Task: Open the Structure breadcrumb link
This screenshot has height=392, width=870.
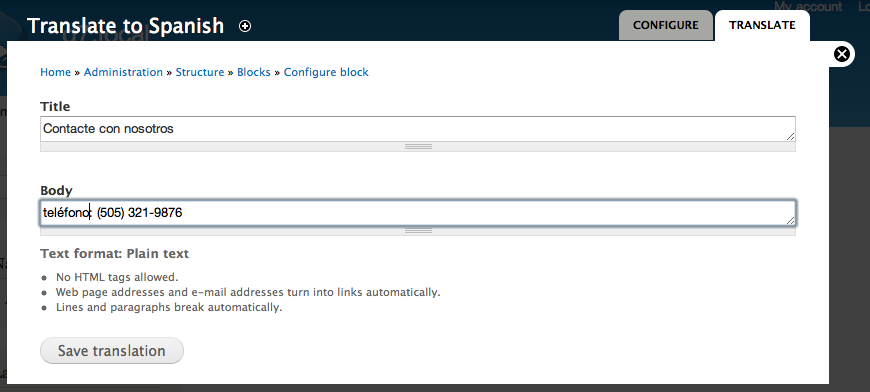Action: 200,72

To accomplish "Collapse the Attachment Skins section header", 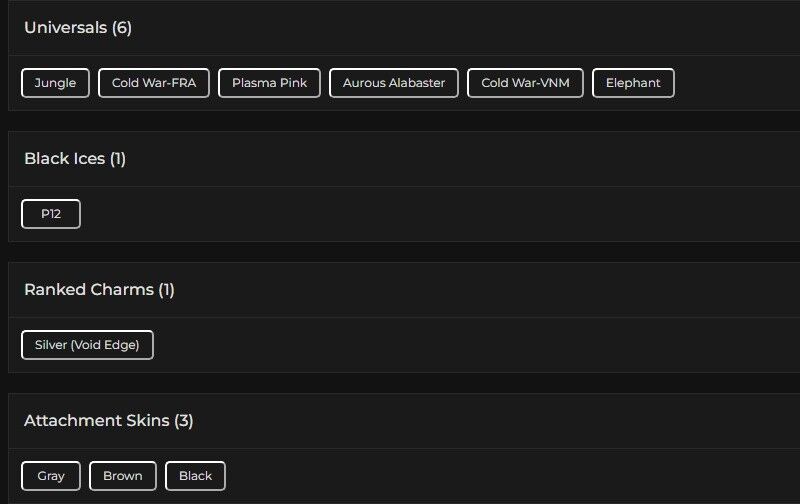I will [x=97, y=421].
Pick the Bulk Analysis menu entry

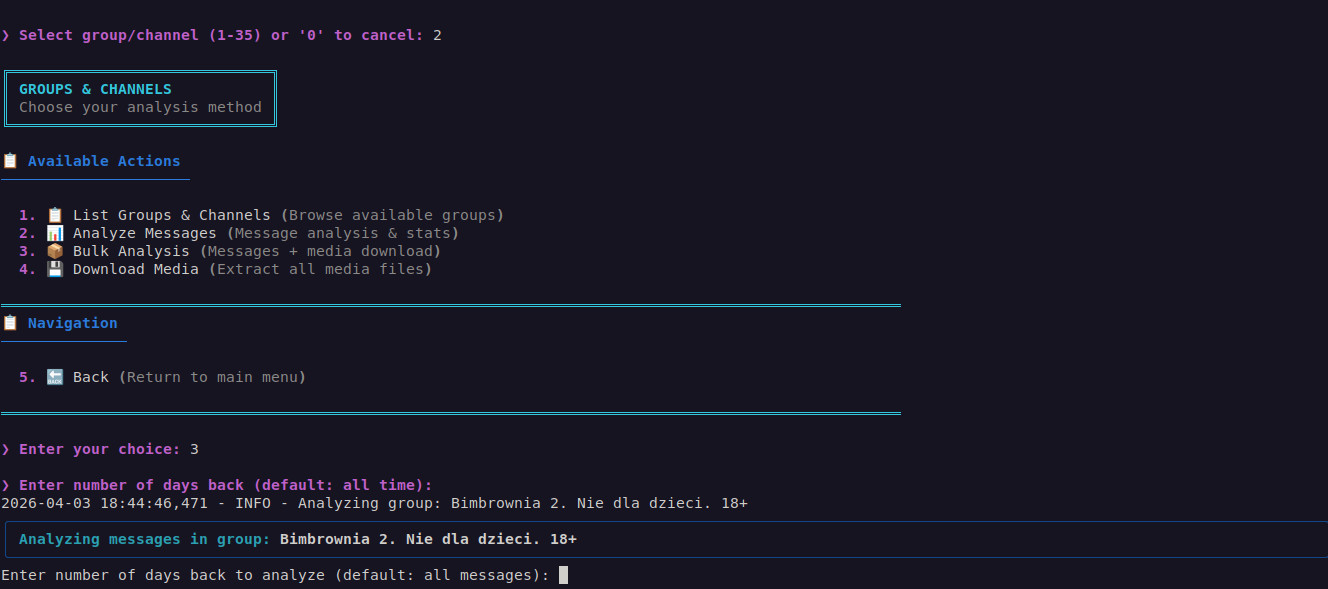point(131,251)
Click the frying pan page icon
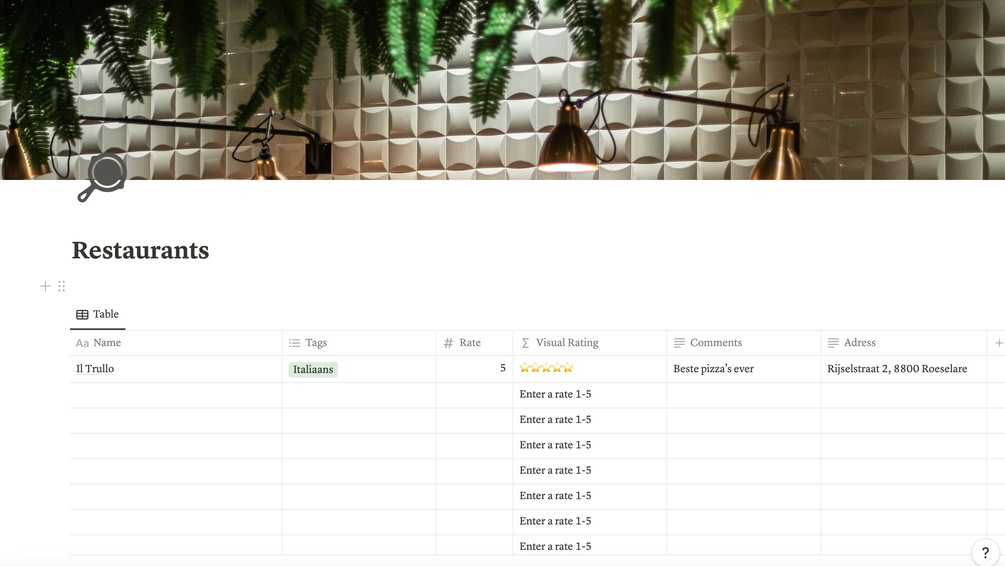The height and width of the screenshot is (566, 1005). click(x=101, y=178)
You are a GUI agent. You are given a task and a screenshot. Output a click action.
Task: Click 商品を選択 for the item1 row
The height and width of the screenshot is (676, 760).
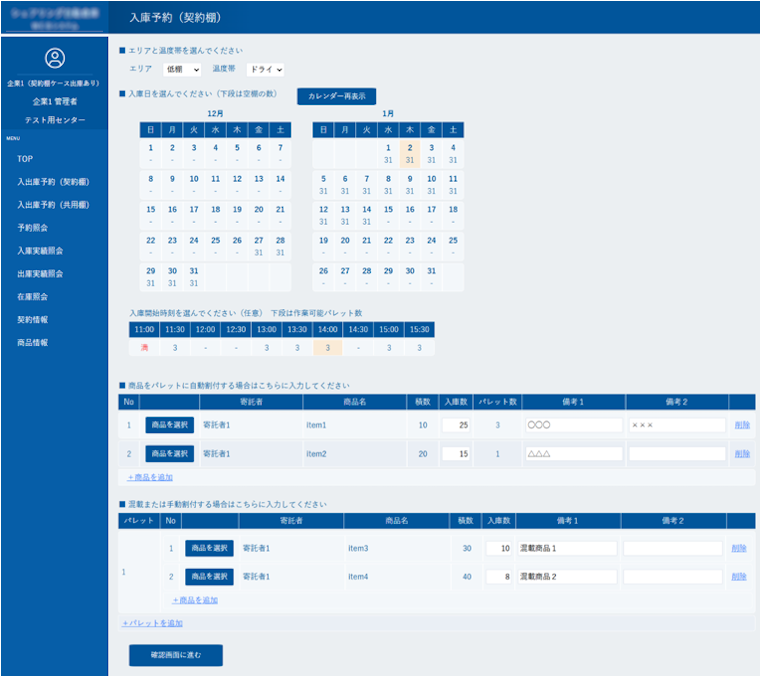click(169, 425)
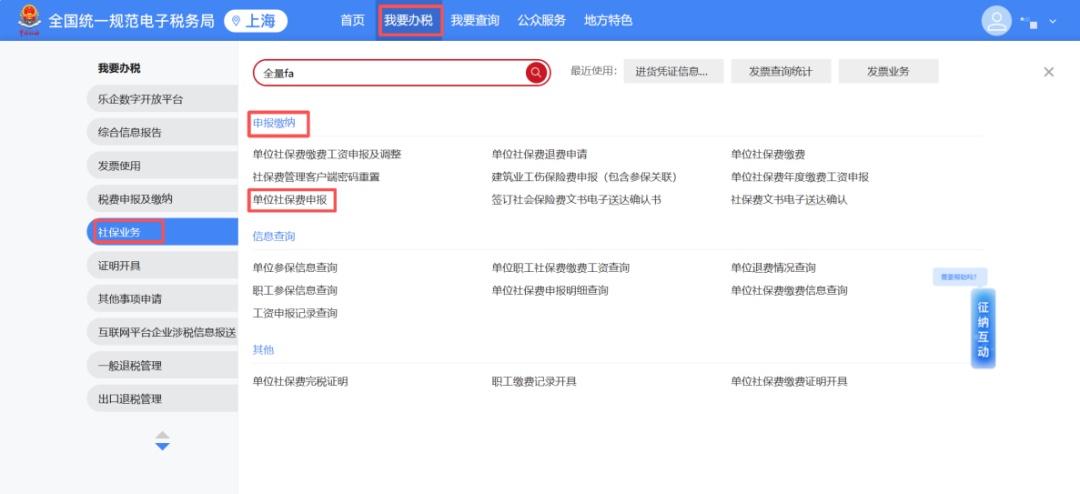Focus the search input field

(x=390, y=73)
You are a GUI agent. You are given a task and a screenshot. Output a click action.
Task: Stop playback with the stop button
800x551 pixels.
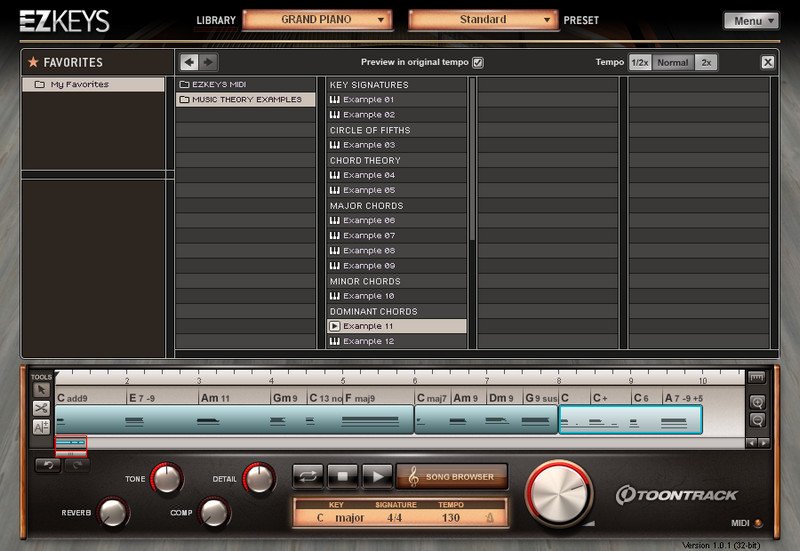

[Required work]
An exact copy is needed of every line from the line containing "Task: Stop playback with the stop button" to the last line of the records; pictures stay out of it.

[Answer for this exercise]
Task: Stop playback with the stop button
800x551 pixels.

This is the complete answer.